As above, you need to abolish the internal market and its associated bureaucracy and have a professionally led NHS with a central command structure. In Australia all hospital directors are required to have both managerial and medical degrees to allow them to see both the clinical and organisational sides of running hospitals in tandem. This would be a great improvement on the divide between clinicians and managers that we have in the NHS. Certainly it would seem likely to avoid disasters such as the Mid Staffordshire scandl.

The problems in general practice are not caused by the partnership model. In fact the partnership model is a positive force for recruitment and standards as it allows support from other GPs as well as triangulation of professional standards and behaviour. Further, it allows for innovation and efficiency as each GP in the partnership strives to make it more successful. Compare that to a salaried model in which a GP would essentially ‘clock on and clock off’ and have no responsibility for the provision of GP services to cover things like sick leave or maternity leave. A salaried model would also stifle the innovation of GPs and changes in the practice would be left to those with a lesser understanding of the issues concerning staff and patients, thus losing the input of an important and skilled member of staff. In reality purely salaried practices that I have seen do very poorly with low levels of patient satisfaction and often no GP on site or available elsewhere at times, something that no partnership would allow. The level of income is also likely to be less making such posts unattractive. Fundamentally, moving to a salaried GP model would see a vast swathe of GPs leave the NHS practically overnight, myself included. I do not believe NHS general practice would survive such a change and I do not think that the rest of the NHS could survive without an effective general practice service. Some evidence for the efficiency of general practice consultations  will be found in a cost analysis of consultations with NHS 111 compared with the cost of a consultation in general practice and the percentages of those consultations that are completed without any onward referral in both of those situations.

              Do the current contracting and payment systems in general practice encourage proactive, personalised, coordinated and integrated care?

I think the GMS contract does to an extent but much of the primary care team has been fragmented with the introduction of community trusts and the funding shortfalls for other services, making it far less efficient. No longer do GPs have regular personal contact with district nurses, health visitors, social workers or community psychiatric nurses as we did in the past and this has made it far more difficult to coordinate patient care. Even increased funding for hospice care has had some unintended consequences in that GPs are now largely sidelined when it comes to palliative care and makes communication more onerous.

              Has the development of Primary Care Networks improved the delivery of proactive, personalised, coordinated and integrated care and reduced the administrative burden on GPs?

Completely the opposite.
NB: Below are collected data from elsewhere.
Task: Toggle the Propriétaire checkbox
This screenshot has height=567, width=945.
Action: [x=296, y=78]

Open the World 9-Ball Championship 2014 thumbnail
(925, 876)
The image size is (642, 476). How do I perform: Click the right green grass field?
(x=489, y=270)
I have commented on the negative effects of PCNs in the first section but they really need to be rethought or abolished. I do not think I have come across a more ill-conceived management reorganisation ever in my time in the NHS. Either make them genuine legal entities or get rid of them. They may have some use in areas with many single handed GPs but that is no longer the geography of general practice in much of the country and they provide more of a barrier to contracting directly with large practices than a conduit.

              To what extent has general practice been able to work in effective partnerships with other professions within primary care and beyond to free more GP time for patient care?

The fragmentation of other services as part of the purchaser provider split has made this far harder than 20 years ago. As such the extra time required to communicate with multiple different organisations in multiple different ways has made coordination of patient care harder. Perhaps GPs may one day be allowed to provide the other community services and bring them back under one roof but CCGs have seemed reluctant to allow this to happen to date.